The whim, of course, could well be changed to serious buying when color tv comes to Europe. But that advent seems at least three years off because of the hassle over which color-tv system the government-run networks of Europe should adopt as their standard. There was a standoff at this year's CCIR meeting at Vienna. CCIR is the International Radio Consultants Committee of the International Telecommunications Union, which represents countries on both sides of the Iron Curtain. The general feeling in the electronics industry is that Europe will wind up with two incompatible color systems - Secam in France and the Eastern European countries, and the West German PAL - an offshoot of the American NTSC system - elsewhere. Great Britain's recent swing to PAL has just about killed the chance for NTSC. Even so, Philips is continuing the experimental broadcasts in NTSC color it started last year.

Watching Color

Philips' reading on the introduction of color tv in Europe now looks like this: 1967 or 1968 for Great Britain, West Germany and Italy; 1968 or 1969 for France, the Netherlands, Spain, Sweden and Switzerland; 1969-1970 for Austria, Belgium, Denmark and Finland. Until then, Philips - like other European set makers - can count only on a slowly growing black-and-white market while wistfully watching the color boom in the United States.
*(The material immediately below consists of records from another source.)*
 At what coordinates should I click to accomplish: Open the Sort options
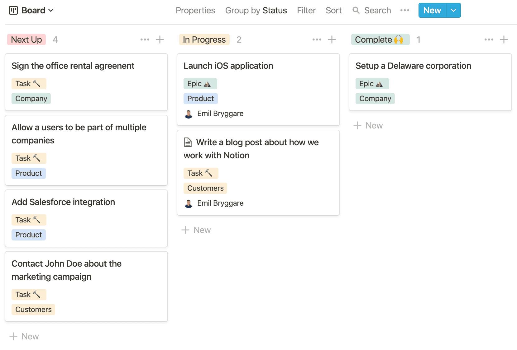tap(333, 10)
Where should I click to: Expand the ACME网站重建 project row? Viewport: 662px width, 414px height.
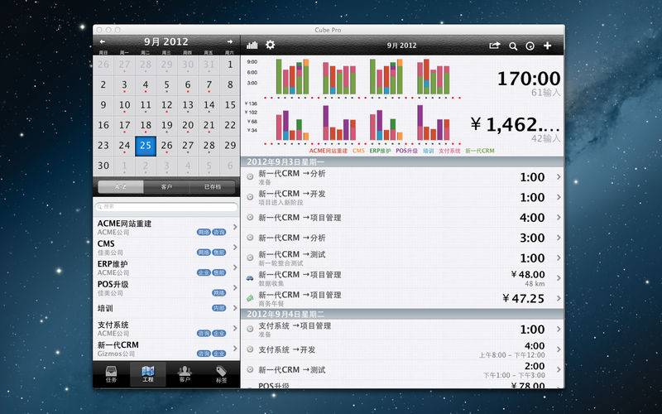235,228
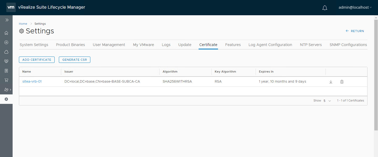Expand the shapes sidebar submenu
The height and width of the screenshot is (157, 378).
coord(8,90)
There's some small comfort, though, in a second-set market starting to shape up now. To tap that market, Philips introduced late this year a fully transistorized set with a 14-inch screen and a vacuum-tube set with an 11-inch screen.
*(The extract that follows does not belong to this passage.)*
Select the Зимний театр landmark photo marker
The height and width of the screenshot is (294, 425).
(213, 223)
For the other major segment of the consumer electronics market - radios - sales for 1966 are expected to rise by 5% over this year's figure of 17.5 million sets, 13 million of them portables. To stem the Japanese invasion of the market, Philips will go to market with sets produced on automated lines, priced in the $17 to $26 range. With these, Philips says it can "fully compete with Japanese competition."

For the consumer goods that account for two-thirds of its total sales, Philips sees the wholesale introduction of microcircuits as "several years off." Still, 1966 will see the company's first move into the consumer market with microcircuits. The product: a hearing aid with a linear circuit.

Expanding in Computers

Although Philips expects that computers will be a prime factor in the gain of 15% or 16% in sight for industrial and military equipment in 1966, its computer division won't be in the market in the usual sense of the term. True, the division now has under way design of a whole family of process-control computers based on integrated circuits, and Philips is well along in an effort to "computerize" a radio-set producing plant. But for the moment, the company sees itself as its own best customer for its recently formed computer division, which along with the basic computer hardware, turns out tape punch and memory units.

In the business computer field, Philips is getting its feet wet through a 40% holding in Electrologica, a small company based in The Hague. Despite its size, Electrologica has cornered a small part of the market in the face of competition from giants like the International Business Machines Corp. and Bull-General Electric, which is jointly owned by the Compagnie des Machines Bull of France and the General Electric Co. of the United States.

Military Sales

The vagaries of the military market don't have too much impact on Philips since military sales add up to only about 5% of total sales. N.V. Hollandse Signaalapparaten, the subsidiary that ranks as the sole important Dutch producer of fire-control equipment, won't see its sales boom in 1966 but there's no slump in sight: the company has a substantial backlog of orders from NATO countries, South American countries, Sweden and Switzerland. Signaalapparaten will also deliver next year the phase 2 equipment for the air-traffic control system at the Amsterdam Airport plus a "free route" control system that will oversee traffic for the West German Air Force in the northern part of the country.